EXTRACT TO READ Block Start
The field of gynecologic diagnostics is undergoing a profound transformation. No longer confined to traditional imaging and histopathology, it is now being reimagined through the integration of advanced technologies, interdisciplinary collaboration, and an increasingly patient-centered clinical lens.
This Special Issue of Diagnostics, “Exploring Gynecological Pathology and Imaging,” gathers nine contributions that reflect this evolution. The published articles span breast imaging physics [contributions 1, 2], cervical cancer prevention strategies [contribution 3], fibroid diagnosis pathways [contribution 4], applications of artificial intelligence in urogynecology [contribution 5], standardized approaches to vulvar ultrasound [contribution 6], already cervical cancer prevention strategies [contributions 7, 8], and even the prognostic potential of PET/CT parameters in ovarian cancer [contribution 9]. Together, these works show that innovation in gynecological imaging and pathology is no longer optional—it is foundational.
Some contributions offer fresh clinical perspectives on long-debated challenges. For example, the study by Cantatore et al. [contribution 8] proposes a novel risk stratification model for recurrence in patients treated for high-grade cervical intraepithelial neoplasia. This model integrates HPV persistence, margin status, and inflammatory markers—moving decisively beyond single-parameter evaluations. Similarly, Tsampazis et al. [contribution 3] assess the diagnostic accuracy of HPV mRNA testing and immunohistochemical markers (p16/Ki67), suggesting meaningful refinements in colposcopic triage.
Technological and methodological innovation are also evident in our own contributions to this issue [contributions 1, 2], in which we explored the foundational physics of mammography, tomosynthesis, and contrast-enhanced imaging. Our aim was to make complex technical knowledge clinically accessible, thereby supporting more nuanced decision-making in breast diagnostics.
Beyond image acquisition and interpretation, this Special Issue highlights how AI [contribution 5], self-sampling technologies [contribution 7], and hybrid diagnostic algorithms can amplify access and precision. In doing so, it echoes the growing global consensus that gynecologic care must become more inclusive, predictive, and adaptive.
EXTRACT TO READ Block End
GIVEN DATA Block Start
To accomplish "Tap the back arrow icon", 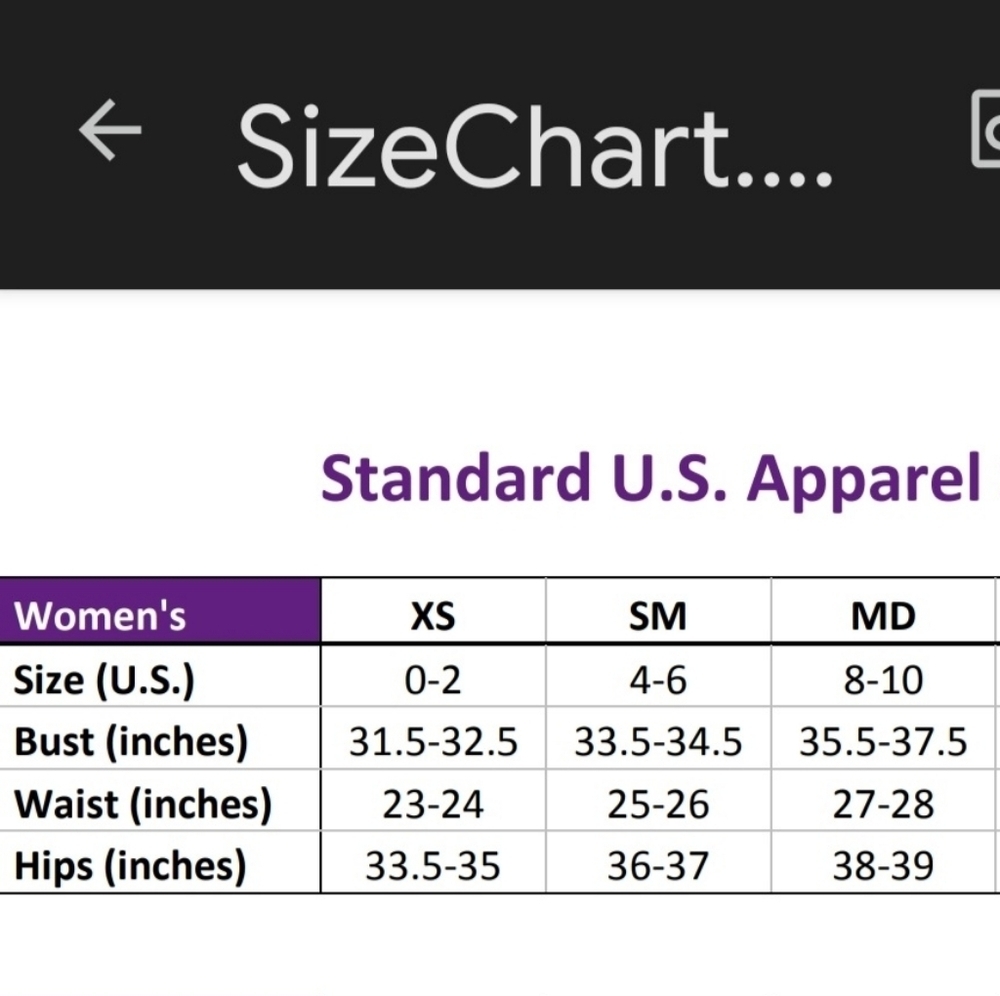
GIVEN DATA Block End
> **REQUIRED WORK**:
1. Reproduce the editorial on gynecologic diagnostics verbatim, everything from "Technological and methodological" down to "predictive, and adaptive.".
2. Continue the editorial on gynecologic diagnostics, beginning right after its final sentence.

> **RESPONSES IN ORDER**:
1.
Technological and methodological innovation are also evident in our own contributions to this issue [contributions 1, 2], in which we explored the foundational physics of mammography, tomosynthesis, and contrast-enhanced imaging. Our aim was to make complex technical knowledge clinically accessible, thereby supporting more nuanced decision-making in breast diagnostics.
Beyond image acquisition and interpretation, this Special Issue highlights how AI [contribution 5], self-sampling technologies [contribution 7], and hybrid diagnostic algorithms can amplify access and precision. In doing so, it echoes the growing global consensus that gynecologic care must become more inclusive, predictive, and adaptive.

2.
From a personal perspective, the themes of this Special Issue are closely aligned with my own research over the past decade, which has addressed the clinical relevance of radiologic tools, cost-effective imaging strategies, and psychological–phenotypic correlates in breast disease. I am particularly interested in how hybrid human–machine systems—grounded in radiomics and intelligent imaging—can transform diagnosis into a dynamic process of care rather than a static endpoint. Radiomics, in particular, bridges the gap between medical images and personalized medicine by extracting quantitative data that inform clinical decisions [1,2].
This collection of articles is not the end of a journey, but a new point of departure. My deepest thanks go to all the contributing authors, the reviewers for their generous insight, and the editorial staff at Diagnostics for their professional support. Moreover, addressing potential biases in artificial intelligence systems is crucial to ensure equitable and effective healthcare delivery [3].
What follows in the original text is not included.